Blood-spattered leaves collected from the site of King Albert I of Belgium's death some 80 years have been authenticated, LiveScience reports.

While Albert I died in a climbing accident near Marche-les-Dames — he was a mountaineer — some conspiracy theorists claimed that he was instead actually murdered or that his body was never actually there. These leaves, LiveScience adds, were collected a relic from Marche-les-Dames and later bought by Reinout Goddyn, a journalist who works for the Flemish television program Royalty and who enlisted scientists to investigate their origin.

As the researchers from KU Leuven report in Forensic Science International: Genetics, they combined protein analysis and a genetic genealogical approach based on mitochondrial genome and Y-chromosome variation to authenticate the sample. They compared the sample's results to those from Anna Maria, Freifrau von Haxthausen, who is related to Albert I on her mother's side, and from King Simeon II of Saxe-Coburg and Gotha, who is related to Albert I on his father's side, to find matches.

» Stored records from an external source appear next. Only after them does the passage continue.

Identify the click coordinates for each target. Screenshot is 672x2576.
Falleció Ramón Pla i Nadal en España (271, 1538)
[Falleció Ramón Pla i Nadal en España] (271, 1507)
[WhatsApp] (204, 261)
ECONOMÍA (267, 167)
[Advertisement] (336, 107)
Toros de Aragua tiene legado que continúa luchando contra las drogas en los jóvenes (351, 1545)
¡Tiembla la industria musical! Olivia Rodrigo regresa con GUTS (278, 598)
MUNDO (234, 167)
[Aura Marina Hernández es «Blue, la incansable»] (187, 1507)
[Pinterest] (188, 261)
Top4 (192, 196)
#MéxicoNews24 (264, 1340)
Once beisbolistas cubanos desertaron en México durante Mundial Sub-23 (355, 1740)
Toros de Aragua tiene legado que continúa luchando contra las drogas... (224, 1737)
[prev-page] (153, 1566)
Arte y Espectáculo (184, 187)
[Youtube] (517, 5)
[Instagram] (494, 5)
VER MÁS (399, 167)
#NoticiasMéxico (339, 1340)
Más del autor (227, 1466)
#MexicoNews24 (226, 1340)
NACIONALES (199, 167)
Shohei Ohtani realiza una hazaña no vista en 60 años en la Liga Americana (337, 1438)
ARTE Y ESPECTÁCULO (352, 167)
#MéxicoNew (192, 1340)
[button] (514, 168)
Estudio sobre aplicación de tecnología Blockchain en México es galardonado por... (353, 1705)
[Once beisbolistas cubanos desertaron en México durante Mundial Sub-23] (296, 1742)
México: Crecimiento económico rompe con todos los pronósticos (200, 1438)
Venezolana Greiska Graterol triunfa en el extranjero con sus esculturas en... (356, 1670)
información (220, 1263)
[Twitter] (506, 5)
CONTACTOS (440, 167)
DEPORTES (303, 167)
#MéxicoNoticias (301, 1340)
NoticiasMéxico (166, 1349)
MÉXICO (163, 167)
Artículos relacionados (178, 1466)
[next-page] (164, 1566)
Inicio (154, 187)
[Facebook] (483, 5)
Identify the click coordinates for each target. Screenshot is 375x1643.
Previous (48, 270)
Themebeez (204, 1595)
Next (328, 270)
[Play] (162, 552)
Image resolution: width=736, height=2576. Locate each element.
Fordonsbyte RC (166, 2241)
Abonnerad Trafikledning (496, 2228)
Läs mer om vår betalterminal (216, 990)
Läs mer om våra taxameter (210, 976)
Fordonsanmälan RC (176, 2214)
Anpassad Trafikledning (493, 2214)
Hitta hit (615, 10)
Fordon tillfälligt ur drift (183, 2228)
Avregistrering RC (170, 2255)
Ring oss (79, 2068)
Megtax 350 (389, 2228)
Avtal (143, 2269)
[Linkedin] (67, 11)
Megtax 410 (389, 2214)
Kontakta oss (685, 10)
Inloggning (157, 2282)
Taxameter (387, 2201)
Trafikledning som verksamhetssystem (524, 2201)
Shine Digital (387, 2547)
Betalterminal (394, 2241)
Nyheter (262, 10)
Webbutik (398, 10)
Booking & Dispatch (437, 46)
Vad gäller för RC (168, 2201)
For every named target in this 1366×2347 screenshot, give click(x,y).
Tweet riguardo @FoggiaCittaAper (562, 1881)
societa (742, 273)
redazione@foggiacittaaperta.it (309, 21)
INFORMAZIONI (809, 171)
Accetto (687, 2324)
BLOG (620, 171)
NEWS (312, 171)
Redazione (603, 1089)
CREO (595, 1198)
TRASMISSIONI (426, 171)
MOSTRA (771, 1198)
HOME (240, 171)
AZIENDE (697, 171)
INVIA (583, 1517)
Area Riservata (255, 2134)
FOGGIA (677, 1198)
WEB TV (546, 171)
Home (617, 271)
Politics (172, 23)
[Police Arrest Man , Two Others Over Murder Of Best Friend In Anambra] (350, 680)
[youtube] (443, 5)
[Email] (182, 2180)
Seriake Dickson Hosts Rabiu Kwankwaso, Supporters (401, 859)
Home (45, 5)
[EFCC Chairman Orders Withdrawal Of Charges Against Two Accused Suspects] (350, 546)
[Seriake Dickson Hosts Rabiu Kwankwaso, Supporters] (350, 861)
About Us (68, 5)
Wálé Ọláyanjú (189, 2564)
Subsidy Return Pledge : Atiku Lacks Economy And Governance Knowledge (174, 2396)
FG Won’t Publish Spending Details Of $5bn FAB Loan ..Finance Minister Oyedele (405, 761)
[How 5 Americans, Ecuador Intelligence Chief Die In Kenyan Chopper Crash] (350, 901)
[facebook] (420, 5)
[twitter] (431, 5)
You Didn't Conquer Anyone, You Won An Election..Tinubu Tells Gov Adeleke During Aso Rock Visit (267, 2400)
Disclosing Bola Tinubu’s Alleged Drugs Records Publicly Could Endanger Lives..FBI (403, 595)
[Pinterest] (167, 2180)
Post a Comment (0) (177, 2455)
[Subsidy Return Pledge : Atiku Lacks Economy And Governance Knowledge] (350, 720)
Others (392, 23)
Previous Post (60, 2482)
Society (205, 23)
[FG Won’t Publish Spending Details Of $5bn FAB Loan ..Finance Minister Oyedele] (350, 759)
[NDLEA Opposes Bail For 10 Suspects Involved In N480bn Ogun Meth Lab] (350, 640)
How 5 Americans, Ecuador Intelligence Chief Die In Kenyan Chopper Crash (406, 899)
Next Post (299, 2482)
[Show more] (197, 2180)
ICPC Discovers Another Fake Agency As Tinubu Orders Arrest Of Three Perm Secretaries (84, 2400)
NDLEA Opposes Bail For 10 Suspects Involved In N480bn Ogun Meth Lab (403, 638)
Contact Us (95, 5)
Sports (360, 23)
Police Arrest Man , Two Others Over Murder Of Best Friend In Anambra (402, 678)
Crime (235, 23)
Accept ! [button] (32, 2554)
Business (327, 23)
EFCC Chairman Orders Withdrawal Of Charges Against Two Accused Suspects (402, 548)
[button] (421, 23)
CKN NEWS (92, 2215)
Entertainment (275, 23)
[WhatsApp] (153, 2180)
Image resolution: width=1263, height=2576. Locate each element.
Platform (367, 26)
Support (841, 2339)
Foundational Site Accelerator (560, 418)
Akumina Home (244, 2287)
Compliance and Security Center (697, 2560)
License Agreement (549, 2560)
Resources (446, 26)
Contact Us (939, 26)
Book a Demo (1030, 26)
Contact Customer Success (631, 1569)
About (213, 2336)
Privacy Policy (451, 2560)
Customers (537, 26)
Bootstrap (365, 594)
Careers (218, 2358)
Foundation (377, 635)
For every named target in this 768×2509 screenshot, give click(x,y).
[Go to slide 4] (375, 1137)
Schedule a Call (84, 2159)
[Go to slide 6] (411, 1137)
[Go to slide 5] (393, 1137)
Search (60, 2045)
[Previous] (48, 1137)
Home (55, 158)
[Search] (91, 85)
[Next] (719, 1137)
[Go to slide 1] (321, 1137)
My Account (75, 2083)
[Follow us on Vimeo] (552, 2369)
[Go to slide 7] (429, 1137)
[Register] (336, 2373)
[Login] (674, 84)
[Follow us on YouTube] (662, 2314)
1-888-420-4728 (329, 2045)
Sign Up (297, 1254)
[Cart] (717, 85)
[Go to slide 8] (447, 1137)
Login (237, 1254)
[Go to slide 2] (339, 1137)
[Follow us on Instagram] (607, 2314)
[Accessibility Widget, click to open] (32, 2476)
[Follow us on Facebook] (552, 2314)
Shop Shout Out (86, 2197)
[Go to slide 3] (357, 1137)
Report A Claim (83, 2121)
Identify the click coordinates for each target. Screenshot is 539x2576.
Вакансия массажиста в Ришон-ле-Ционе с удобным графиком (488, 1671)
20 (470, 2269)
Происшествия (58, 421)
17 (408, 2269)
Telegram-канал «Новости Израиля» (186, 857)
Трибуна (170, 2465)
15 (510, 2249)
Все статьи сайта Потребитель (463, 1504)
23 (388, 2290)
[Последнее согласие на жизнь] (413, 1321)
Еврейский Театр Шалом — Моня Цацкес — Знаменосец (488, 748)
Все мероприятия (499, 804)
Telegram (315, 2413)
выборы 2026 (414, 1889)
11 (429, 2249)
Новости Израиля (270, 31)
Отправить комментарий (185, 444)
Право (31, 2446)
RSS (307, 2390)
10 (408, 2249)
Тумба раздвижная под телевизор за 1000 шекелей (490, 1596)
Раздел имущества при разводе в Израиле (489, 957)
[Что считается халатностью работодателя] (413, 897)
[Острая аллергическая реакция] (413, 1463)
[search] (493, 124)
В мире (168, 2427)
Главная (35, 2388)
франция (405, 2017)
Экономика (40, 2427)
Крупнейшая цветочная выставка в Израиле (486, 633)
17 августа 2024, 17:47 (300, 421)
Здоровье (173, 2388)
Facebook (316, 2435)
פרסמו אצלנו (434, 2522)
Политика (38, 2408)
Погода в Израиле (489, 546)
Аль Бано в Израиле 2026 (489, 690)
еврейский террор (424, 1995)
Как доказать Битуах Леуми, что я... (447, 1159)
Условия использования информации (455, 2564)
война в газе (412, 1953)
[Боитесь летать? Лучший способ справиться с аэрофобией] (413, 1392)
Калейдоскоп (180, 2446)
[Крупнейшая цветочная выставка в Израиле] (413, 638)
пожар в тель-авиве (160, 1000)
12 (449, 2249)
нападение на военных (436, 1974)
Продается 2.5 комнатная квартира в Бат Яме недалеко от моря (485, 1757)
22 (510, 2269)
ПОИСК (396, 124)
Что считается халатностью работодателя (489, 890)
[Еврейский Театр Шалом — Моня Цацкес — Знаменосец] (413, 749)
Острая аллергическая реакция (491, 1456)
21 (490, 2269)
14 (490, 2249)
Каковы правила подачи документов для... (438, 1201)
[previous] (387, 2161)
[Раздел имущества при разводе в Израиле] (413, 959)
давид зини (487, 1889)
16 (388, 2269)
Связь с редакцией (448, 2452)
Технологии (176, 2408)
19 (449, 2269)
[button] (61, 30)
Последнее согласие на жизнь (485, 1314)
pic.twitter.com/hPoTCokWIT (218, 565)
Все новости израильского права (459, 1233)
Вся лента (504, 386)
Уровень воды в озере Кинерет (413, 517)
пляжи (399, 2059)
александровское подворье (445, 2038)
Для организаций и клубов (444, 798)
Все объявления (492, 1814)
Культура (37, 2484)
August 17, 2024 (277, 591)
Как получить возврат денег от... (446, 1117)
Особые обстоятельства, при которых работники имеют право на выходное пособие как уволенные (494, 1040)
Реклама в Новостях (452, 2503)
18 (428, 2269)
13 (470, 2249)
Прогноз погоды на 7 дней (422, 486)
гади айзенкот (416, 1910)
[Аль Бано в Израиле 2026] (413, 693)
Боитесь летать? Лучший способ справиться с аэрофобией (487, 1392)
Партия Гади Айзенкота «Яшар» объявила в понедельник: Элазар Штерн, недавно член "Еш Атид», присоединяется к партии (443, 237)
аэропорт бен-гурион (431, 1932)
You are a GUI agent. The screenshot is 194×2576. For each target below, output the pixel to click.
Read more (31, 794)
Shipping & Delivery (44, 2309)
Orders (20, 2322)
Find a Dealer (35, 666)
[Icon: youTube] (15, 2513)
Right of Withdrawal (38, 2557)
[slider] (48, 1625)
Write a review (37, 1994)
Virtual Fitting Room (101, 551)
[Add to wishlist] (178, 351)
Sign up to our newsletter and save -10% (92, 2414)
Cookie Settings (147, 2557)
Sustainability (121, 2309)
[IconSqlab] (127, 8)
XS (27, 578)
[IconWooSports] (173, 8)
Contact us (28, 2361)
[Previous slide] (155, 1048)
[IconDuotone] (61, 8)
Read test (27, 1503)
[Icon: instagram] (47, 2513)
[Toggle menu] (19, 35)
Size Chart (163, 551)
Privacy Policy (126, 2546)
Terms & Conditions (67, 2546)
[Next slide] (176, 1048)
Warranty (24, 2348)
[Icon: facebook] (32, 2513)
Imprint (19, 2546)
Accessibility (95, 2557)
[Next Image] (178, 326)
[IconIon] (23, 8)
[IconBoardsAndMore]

"The authenticity of the trails of blood confirms the official account of the death of Albert I," the researchers say in a statement. "The story that the dead body of the king has never been in Marche-les-Dames or was only placed there at night has now become very improbable."

The researchers also say that they tried to avoid ethical concerns that can come up in such analyses of deceased individuals with living relatives, such as the possibility of revealing paternity and genetic royal descent issues or inherited diseases, by not publishing the full genetic profiles.